100 Fat Activists #30: Fat Poets

Two collections of poetry stand out for me as classic fat feminist texts of the 1980s. These are The Fat Black Woman's Poems by Grace Nichols and The Fat Woman Measures Up by CM Donald. The former appeared in 1884 and had a good number of reprints, the latter in 1986. I wonder if both books went on to influence a collective of US fat poets who produced an anthology in 2009, referenced below.

My preference of the two volumes has tended to be towards CM Donald's work. The pieces are angry, vulnerable, piss-taking, spiky, and I like that a lot. I identify with the speaker where they are written in the first person. I understand that this is likely because she is a white dyke like me.

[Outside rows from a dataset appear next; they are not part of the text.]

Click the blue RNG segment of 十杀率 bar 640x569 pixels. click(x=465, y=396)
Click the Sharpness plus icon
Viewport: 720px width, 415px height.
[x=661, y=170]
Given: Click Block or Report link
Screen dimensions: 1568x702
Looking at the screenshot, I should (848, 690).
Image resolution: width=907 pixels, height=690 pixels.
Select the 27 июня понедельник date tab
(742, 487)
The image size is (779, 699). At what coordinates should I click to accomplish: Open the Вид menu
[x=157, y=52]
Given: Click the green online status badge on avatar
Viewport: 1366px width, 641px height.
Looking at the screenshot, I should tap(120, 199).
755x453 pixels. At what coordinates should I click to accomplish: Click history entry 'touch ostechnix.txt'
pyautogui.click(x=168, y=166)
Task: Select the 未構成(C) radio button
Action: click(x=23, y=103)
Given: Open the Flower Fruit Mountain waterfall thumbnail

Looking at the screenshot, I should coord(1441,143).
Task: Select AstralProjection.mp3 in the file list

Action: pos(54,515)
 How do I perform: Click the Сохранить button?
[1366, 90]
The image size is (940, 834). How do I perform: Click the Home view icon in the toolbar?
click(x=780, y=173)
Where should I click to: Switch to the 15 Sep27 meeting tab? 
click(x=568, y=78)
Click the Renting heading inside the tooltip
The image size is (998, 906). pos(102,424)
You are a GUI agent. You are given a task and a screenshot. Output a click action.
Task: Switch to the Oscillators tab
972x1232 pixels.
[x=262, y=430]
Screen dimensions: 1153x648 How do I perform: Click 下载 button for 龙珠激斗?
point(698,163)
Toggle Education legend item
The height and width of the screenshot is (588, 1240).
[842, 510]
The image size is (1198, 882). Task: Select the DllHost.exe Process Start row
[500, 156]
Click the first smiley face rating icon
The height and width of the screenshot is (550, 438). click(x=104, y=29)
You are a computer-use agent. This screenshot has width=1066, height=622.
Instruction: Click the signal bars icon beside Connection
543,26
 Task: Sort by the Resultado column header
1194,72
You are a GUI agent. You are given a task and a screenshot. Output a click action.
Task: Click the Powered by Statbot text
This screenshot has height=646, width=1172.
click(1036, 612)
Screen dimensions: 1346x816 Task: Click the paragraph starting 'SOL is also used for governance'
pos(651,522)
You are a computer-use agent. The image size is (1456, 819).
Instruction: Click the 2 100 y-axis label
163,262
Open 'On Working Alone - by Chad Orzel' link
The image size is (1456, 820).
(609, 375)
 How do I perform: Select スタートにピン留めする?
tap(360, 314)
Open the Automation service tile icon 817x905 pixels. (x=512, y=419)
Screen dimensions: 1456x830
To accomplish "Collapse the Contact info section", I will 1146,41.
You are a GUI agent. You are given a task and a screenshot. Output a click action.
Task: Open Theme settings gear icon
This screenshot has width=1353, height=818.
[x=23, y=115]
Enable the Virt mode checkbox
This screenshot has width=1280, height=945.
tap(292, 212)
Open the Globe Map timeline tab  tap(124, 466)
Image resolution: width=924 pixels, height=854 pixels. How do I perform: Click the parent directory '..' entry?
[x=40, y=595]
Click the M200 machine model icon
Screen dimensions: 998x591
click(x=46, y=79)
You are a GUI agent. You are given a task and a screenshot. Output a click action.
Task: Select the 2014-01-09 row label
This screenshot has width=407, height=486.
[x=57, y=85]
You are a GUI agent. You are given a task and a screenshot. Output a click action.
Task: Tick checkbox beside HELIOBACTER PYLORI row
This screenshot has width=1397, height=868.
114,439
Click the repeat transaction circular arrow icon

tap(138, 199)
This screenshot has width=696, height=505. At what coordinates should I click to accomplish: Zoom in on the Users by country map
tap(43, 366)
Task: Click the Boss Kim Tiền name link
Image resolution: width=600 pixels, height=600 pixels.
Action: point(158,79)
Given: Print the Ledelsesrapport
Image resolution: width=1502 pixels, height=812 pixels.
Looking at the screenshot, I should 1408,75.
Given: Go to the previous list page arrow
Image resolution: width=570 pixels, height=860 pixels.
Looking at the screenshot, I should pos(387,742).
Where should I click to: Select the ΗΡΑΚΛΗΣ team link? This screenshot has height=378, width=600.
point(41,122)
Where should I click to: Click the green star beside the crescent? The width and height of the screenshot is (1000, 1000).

When I first read The Fat Black Woman's Poems I was put off by an earlier cover to that pictured here, and what to me then looked like a cutesy rendering of fat black embodiment. One stanza, often quoted when people referenced the collection, reinforced this view of black women's fatness:

Fat is a darling
A dumpling
A squeeze
Fat is cuddles
Up a baby's sleeve

Contrast this with CM Donald's work:
    To those women
Who find me cuddly
Who like fat women
And want to hug them all;

I am not your mother
Your baby or your shelter
And I am not your blasted teddy bear

The fat black woman of Grace Nichols' poems is powerful, irreverent and sassy and I couldn't see through the strong black woman stereotype to enjoy the poetry at that time. I felt that the figure of a fat black woman who is larger than life let everyone off the hook about fatphobia, racism and sexism. I wondered if this was about the poets' respective standpoints in relation to fat, were they fat? Did this affect what they wrote? I still don't know.

But revisiting them both now, my feelings have changed. I still adore CM Donald's work and often wonder what happened to her. I have grown to appreciate The Fat Black Woman's Poems for the richness of their imagery, their sexuality, their rendering of fat black women who are so often made invisible in fat activism. Perhaps back in the day they were reduced to a stereotype because many white readers like me could not understand the world that the poet was describing. When I return to them now, I see that they are subtle pieces and that politics, death, survival, rebirth, nature and resistance are also very present. They are the work of a wonderful poet.

Barron, K., Kaplan, A. S., Makris, C., Owen, L. J. and Zellman, F. (2009) Fat Poets Speak: Voices of The Fat Poets Society, Nashville TN: Pearlsong Press.

Donald, C. M. (1986) The fat woman measures up, Charlottetown, P.E.I: Ragweed.

Nichols, G. (1984) The Fat Black Woman's Poems, London: Virago.